** Start of THE INPUT **
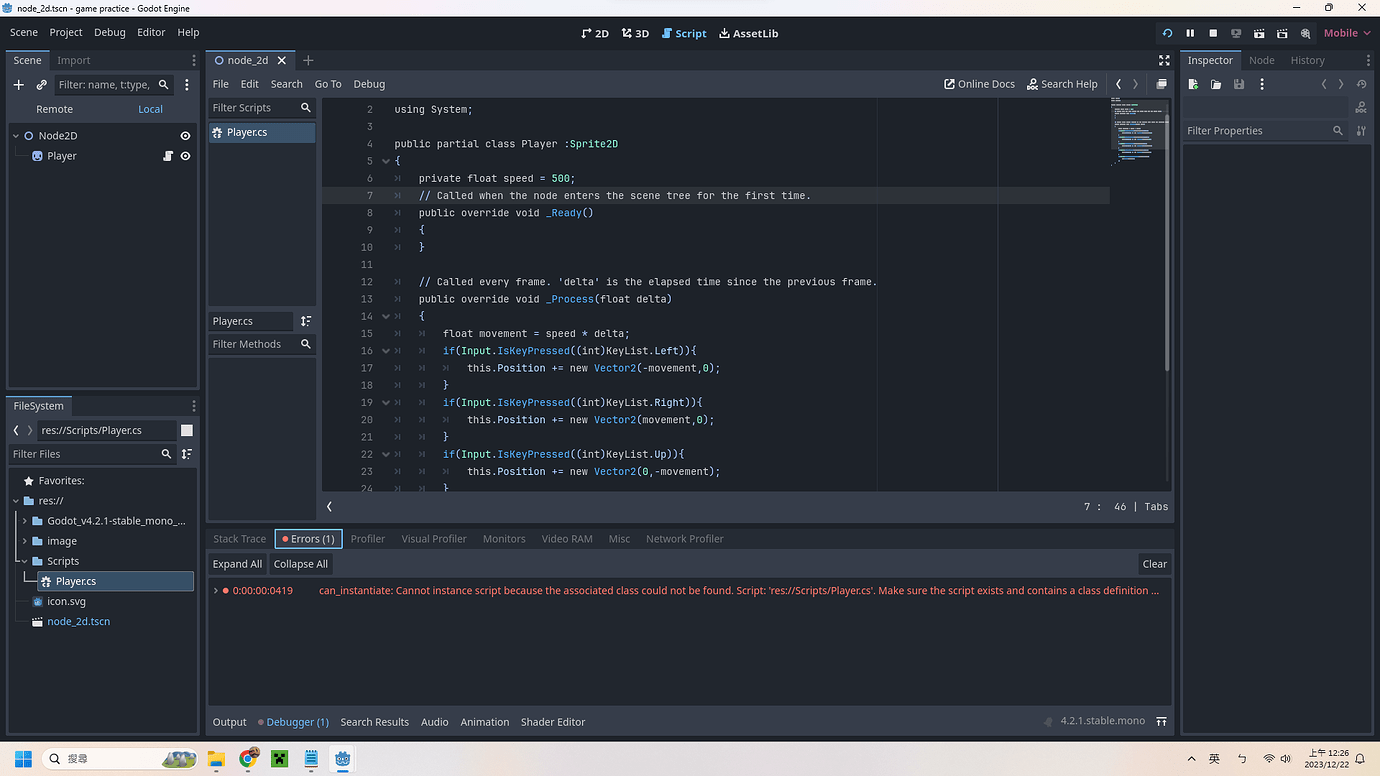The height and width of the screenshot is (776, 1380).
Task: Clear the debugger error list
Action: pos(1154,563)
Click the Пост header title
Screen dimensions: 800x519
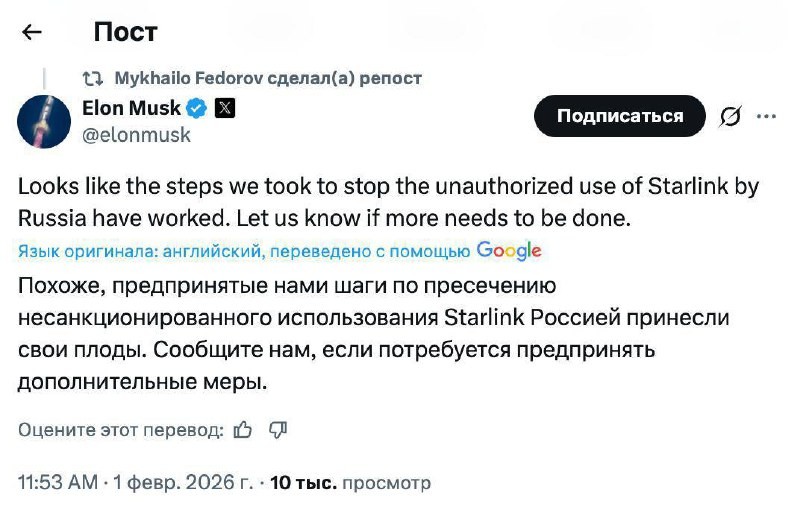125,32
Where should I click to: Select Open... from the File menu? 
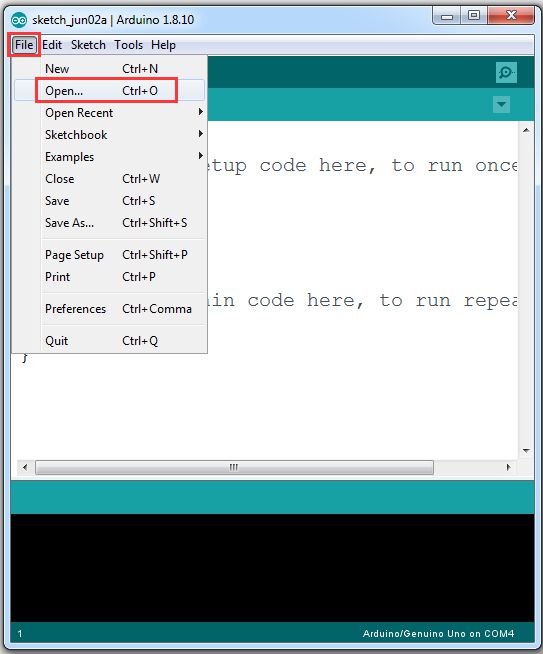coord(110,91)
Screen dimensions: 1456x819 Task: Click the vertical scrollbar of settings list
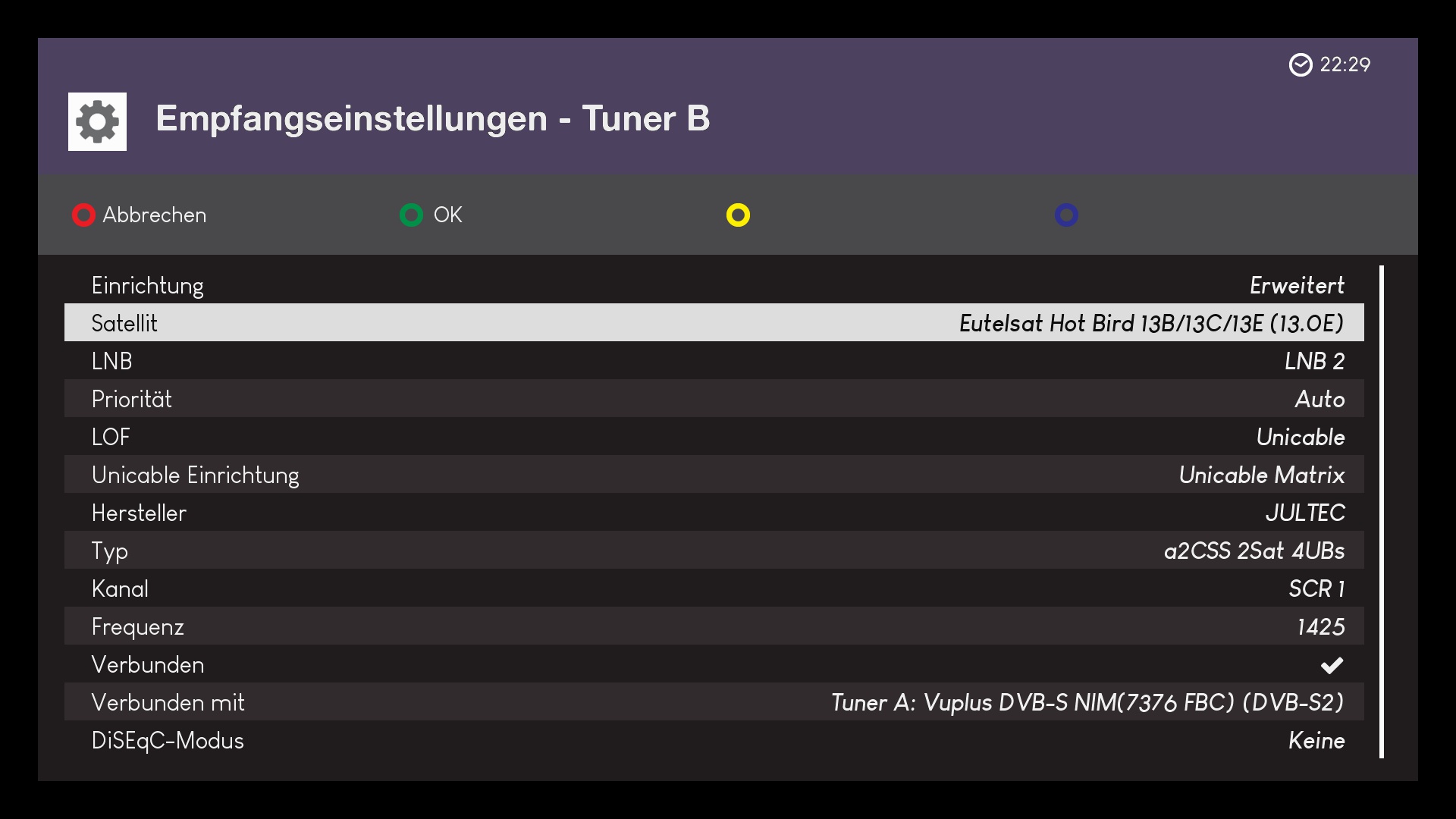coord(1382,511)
** End of THE INPUT **
Format every line of the listing above as a numbered list, skipping blank lines and leaving out the pictures.

1. The height and width of the screenshot is (776, 1380).
2. Task: Clear the debugger error list
3. Action: pos(1154,563)
4. Click the Пост header title
5. Screen dimensions: 800x519
6. 125,32
7. Where should I click to: Select Open... from the File menu? 
8. coord(110,91)
9. Screen dimensions: 1456x819 Task: Click the vertical scrollbar of settings list
10. coord(1382,511)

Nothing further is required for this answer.